Covering the draft is a puzzle, and I started to understand and recognize just how much time that took, how much dedication was retired. All of a sudden, I felt like I was back in my dorm room, staring at my laptop, studying for the big game on Saturday, and my big game was the NFL draft. I was laying the groundwork of what I wanted to become my identity, as an avid film watcher, knower of as many prospects as I can, telling player stories, and trying to be an asset to the space.
But one thing I wanted to maintain no matter what: No negativity. I saw the vitriol and expansive arguments on Trevor Lawrence vs. Zach Wilson vs. Trey Lance. How critical people were of Micah Parsons and Penei Sewell opting out of their college seasons. Just the increased doubt, your opinion isn’t as good as mine, etc., and vowed to myself that I’ll focus on what players can do as opposed to what they lack, or are deficient in. That doesn’t change my objectivity on liking a prospect; I’ll note their needed improvements or weaknesses. But never to a point of degrading.

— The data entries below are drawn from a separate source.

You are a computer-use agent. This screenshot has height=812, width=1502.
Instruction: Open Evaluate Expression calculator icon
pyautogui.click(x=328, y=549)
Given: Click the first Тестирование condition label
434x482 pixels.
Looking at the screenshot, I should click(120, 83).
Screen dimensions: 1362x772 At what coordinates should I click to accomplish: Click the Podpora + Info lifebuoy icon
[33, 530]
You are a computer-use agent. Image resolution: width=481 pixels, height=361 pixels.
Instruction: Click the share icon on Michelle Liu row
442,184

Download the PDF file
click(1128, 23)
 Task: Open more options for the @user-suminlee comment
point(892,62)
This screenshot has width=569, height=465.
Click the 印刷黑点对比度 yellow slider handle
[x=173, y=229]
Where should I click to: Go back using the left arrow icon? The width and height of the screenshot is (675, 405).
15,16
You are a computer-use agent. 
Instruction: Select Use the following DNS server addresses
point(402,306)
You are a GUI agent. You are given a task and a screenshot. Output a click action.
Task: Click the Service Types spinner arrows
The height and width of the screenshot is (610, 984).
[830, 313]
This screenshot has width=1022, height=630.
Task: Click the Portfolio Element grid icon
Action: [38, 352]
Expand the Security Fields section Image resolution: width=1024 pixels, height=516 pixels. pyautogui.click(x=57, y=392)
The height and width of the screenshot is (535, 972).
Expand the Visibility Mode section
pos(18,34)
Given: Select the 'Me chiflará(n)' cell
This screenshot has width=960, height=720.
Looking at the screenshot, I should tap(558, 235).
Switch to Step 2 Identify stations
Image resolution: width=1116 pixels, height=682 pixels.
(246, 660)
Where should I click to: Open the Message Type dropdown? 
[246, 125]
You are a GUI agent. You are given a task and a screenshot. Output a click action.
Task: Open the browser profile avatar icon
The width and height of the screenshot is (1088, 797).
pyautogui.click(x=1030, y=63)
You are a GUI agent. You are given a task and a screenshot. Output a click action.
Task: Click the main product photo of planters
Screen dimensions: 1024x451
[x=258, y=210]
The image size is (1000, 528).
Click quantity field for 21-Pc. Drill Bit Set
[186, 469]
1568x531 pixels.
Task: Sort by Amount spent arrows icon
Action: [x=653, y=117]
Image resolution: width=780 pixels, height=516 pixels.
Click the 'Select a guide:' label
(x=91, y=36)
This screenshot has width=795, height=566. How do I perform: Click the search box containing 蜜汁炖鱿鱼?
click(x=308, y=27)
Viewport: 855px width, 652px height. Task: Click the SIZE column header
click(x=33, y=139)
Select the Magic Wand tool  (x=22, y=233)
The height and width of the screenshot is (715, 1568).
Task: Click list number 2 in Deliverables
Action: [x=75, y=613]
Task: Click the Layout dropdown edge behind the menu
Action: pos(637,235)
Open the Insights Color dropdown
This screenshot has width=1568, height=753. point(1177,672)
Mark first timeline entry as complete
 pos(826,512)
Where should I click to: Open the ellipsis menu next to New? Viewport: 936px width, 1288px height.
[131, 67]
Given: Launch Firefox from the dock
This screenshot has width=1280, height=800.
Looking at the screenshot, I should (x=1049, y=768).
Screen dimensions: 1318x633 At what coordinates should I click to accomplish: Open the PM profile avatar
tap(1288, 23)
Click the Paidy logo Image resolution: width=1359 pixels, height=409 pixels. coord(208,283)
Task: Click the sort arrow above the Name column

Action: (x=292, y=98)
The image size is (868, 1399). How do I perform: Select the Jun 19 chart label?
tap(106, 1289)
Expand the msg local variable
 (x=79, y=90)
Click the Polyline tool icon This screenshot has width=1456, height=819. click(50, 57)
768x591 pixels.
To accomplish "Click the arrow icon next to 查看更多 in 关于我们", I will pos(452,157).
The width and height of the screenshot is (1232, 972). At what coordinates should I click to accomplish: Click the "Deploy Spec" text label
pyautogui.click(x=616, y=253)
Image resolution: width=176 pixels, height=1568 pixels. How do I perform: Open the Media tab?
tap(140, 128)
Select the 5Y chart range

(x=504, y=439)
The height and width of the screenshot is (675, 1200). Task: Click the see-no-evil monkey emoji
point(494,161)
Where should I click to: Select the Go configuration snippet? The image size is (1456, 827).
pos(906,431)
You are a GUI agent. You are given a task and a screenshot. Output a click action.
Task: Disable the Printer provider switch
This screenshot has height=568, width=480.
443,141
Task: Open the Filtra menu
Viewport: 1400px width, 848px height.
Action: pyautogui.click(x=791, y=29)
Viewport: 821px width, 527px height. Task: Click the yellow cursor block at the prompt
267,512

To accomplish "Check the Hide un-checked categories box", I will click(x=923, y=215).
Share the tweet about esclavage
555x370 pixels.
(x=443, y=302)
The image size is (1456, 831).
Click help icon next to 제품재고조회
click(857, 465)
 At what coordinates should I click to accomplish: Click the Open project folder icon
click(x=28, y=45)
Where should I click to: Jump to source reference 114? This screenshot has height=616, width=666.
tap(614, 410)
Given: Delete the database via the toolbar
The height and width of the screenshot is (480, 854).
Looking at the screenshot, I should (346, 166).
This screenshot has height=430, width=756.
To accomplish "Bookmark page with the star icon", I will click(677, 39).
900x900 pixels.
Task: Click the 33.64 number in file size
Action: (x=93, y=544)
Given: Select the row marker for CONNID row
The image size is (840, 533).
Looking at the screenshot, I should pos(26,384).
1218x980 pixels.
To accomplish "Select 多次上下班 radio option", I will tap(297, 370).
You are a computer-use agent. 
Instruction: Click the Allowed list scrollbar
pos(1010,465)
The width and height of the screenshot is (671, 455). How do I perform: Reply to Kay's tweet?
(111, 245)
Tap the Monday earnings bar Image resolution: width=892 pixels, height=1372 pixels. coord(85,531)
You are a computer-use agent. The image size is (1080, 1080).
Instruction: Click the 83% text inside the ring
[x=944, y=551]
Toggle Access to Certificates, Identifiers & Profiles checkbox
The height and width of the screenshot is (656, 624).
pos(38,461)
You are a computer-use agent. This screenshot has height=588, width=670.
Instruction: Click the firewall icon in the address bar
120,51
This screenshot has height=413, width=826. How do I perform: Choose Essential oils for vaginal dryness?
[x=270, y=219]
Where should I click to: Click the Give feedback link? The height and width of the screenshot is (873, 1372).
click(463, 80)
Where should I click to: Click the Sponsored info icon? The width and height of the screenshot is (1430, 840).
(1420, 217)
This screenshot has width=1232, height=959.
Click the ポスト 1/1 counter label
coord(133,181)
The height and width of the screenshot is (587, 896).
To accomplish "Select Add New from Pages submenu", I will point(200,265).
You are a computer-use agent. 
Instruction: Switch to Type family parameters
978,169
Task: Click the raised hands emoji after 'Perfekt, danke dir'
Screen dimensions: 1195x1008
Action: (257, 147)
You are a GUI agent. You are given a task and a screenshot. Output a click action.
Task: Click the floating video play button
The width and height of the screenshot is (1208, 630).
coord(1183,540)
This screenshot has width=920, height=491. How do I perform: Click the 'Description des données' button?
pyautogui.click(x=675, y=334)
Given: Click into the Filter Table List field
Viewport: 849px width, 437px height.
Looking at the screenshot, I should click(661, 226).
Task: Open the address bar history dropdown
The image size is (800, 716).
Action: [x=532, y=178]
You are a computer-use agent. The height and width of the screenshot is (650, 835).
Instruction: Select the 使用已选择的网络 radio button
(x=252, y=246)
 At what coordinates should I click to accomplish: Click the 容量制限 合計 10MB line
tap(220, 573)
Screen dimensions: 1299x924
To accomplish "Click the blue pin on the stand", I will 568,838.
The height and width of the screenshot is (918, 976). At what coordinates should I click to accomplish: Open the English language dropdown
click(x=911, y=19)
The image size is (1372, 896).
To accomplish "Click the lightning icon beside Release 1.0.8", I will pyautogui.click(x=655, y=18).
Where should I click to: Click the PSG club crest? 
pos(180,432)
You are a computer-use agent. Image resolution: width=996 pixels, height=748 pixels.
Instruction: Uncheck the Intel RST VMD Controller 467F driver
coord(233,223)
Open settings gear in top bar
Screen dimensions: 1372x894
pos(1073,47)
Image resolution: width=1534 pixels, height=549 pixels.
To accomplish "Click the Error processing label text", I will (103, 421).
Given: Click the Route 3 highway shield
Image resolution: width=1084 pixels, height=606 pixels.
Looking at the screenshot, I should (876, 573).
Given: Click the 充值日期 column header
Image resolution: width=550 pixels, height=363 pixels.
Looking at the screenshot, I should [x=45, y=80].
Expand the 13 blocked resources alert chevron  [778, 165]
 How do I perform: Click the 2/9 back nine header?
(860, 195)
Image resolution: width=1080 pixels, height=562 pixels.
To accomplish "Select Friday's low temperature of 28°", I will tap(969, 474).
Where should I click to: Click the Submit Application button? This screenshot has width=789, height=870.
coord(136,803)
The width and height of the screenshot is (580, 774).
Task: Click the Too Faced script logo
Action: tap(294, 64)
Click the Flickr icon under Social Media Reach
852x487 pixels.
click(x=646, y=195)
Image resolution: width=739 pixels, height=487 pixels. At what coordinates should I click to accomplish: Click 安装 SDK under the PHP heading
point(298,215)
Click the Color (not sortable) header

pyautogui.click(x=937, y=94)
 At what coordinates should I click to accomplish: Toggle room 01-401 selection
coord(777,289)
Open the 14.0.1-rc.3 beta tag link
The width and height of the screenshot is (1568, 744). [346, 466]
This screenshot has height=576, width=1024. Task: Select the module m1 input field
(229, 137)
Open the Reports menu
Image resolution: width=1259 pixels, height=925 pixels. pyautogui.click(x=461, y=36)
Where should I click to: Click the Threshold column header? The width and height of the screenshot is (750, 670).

And that won’t change, as long as I’m in this space.
Long lasting memories
Being right in this space is cool, whether you nail selections in your final mock drafts, turn out to be right about a player, or feel justified in being lower on a player than the consensus. But what I find to be a better feeling is watching that FCS small school wide receiver get the recognition they deserve, or get drafted, or make an impact in an NFL game. Or watch them thrive at an All-Star event. Or be able to talk with them, pick their brain about their skill set.
One of my favorite interviews I’ve ever done is with JL Skinner, from Boise State. I saw how good he was on his junior tape and found a way to talk with him before the start of his senior season. Ask him about things I saw on his social media, build a connection with him. He even reached out to me on my latest job promotion.
Those are the things that make me want to stay and thrive in this space. The awesome people I’ve grown friendships with. The conversations, about football, about life, about the draft. The combine podiums, the side conversations in a room full of other prospects. The phone call interviews. I love every bit of it.
I appreciate the respect, the readership, the growth I’ve experienced in this platform. I’m nothing without those of you who interact with me daily, who talk ball with me at all hours of the day. No matter where I go in my career, I know I want the draft to play an integral part.
It’ll always be about the players, no matter what. I remind myself of that every time I tweet, write, speak, or inform. It’s my guiding principle.
Because who they are outside of this matters. Their families who support them every step of the way read what’s being said. Livelihoods are on the line when it comes to this, whether NFL teams watch the buzz around players or not.
So, what now, that I’m here?
Much of the same you’ve seen from me, but on at a larger degree. More stories, analysis, breakdowns, scouting reports, deep dives, and more here on Two Gap.
There will be big boards, mock drafts, the typical draft content you see. But we have plenty in the works turning this into an all-encompassing draft space that covers the draft from all angles, from all the large events, while blending in the amazing stories of draft prospects.
That starts with summer scouting, which will kick off for me soon. I hope this gave you some insight on what brought me here, what drives me, and what I hope to accomplish. This is just only the beginning of something truly special.